DE

Multilingual Websites with Hugo

Hugo includes a range of tools to localize content for different language regions and thus realize multilingual websites that integrate two or more languages.

Content is translated by hand using different markup files to represent translations of one content. Various options are available to identify translations as such and to allow users to switch between different language variants.

Proper localization has other requirements. In the following, we will address the most important of these and show how they can be implemented in Hugo. But to begin with, the website must generally be configured to support multiple languages.

General Configuration

Hugo’s main configuration file is located in the root directory, called hugo.toml, hugo.yaml or hugo.json by default. Individual languages are configured under the languages key, with the keys for individual languages taken from the RFC 5646 standard.

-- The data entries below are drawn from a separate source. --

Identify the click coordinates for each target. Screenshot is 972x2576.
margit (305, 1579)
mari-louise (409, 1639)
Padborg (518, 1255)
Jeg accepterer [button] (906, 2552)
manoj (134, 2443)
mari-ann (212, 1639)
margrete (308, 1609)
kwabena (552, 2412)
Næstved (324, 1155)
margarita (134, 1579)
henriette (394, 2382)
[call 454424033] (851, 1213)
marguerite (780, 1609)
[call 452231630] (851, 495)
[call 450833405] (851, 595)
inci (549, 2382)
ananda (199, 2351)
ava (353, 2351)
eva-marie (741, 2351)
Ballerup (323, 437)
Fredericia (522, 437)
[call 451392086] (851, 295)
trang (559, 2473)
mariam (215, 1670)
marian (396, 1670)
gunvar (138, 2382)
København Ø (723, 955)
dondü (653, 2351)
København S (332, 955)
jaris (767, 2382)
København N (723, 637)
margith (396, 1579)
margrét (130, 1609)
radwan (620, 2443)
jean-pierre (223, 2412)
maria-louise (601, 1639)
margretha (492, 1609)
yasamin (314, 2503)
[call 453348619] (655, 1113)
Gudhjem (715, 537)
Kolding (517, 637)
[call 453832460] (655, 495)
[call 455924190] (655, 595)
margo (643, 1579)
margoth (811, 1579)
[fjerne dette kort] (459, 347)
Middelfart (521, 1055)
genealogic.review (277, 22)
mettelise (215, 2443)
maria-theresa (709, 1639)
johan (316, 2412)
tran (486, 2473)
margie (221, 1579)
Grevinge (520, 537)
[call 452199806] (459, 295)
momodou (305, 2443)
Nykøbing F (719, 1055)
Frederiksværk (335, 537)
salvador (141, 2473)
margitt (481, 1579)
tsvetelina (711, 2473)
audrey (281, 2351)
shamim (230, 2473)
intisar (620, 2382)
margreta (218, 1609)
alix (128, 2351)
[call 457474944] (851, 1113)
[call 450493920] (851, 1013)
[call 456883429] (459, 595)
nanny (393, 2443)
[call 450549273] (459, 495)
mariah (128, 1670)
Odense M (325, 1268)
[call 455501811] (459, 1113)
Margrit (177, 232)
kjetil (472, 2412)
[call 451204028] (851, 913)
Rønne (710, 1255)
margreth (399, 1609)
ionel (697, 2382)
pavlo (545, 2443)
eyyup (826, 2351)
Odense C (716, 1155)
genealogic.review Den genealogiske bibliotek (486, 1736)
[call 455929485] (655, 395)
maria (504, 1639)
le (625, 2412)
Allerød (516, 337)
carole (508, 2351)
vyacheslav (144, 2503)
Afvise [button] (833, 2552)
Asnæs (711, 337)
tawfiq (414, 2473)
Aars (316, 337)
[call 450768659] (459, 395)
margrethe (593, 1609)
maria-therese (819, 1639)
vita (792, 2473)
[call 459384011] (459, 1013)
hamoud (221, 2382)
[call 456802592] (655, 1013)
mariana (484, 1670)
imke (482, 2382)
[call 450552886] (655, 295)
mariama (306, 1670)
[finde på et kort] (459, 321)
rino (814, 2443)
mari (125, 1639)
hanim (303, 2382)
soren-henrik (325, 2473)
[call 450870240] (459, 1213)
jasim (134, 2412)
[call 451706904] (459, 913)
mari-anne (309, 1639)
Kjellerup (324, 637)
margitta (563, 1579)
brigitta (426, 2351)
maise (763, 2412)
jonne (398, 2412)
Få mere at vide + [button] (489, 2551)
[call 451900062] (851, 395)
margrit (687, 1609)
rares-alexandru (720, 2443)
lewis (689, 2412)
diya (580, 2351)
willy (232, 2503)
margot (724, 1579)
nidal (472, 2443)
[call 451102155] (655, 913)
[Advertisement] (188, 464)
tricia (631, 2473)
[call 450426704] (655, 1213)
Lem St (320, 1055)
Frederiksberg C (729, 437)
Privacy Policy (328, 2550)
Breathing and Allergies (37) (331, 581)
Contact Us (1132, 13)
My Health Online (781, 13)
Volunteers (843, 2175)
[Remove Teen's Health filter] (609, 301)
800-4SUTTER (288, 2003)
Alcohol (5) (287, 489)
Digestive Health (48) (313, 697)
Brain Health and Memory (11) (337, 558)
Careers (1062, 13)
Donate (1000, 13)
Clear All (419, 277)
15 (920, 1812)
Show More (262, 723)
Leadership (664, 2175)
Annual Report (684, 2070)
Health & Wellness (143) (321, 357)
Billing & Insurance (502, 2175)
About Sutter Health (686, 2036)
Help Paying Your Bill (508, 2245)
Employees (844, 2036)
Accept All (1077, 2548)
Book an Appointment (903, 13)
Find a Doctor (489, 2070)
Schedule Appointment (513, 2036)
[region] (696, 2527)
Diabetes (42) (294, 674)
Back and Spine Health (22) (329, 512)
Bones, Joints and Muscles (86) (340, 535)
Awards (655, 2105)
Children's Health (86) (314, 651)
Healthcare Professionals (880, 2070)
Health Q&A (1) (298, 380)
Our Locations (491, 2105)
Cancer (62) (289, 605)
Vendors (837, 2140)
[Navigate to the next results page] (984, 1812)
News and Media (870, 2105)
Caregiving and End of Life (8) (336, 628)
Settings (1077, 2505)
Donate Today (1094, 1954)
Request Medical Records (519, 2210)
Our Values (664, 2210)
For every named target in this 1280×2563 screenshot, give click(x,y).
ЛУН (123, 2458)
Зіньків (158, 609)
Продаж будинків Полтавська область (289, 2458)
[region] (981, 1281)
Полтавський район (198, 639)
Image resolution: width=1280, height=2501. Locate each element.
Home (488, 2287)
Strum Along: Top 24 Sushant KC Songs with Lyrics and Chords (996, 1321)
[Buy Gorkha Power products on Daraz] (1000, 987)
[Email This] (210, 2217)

In YAML, the general structure is as follows:

languages:
  en:
    ...
  de:
    ...
  fr:
    ...

Some settings that affect the website as a whole must be configured separately for the different language variants of a multilingual website. The title and subtitle of the website are typical examples. The general configuration could look like this:

languages:
  de:
    languageCode: de-DE
    languageName: Deutsch
    params:
      subtitle: Erklärungen und Tutorials
    title: Persönliche Seite
  en:
    languageCode: en-US
    languageName: English
    params:
      subtitle: Explanations and Tutorials
    title: Personal Site

These values can be called up in templates via the Site object. Hugo does not specify how title and similar values must be implemented. On simple websites, the title is set in the <title> tag of the head, while on more complex sites it may be part of the title of individual documents.

The main purpose of languageName is to implement a language switcher. Suppose our site supports two languages, German and English. On single pages, the name of the other language could be displayed as link to the language variant of the same content. We will show below how such a switcher can be implemented.

The languageCode can be used in the base template to automatically set the value for the lang attribute in the HTML tag.

<html lang="{{ .Site.LanguageCode }}">

Hugo itself only uses the value in the predefined RSS and Alias templates.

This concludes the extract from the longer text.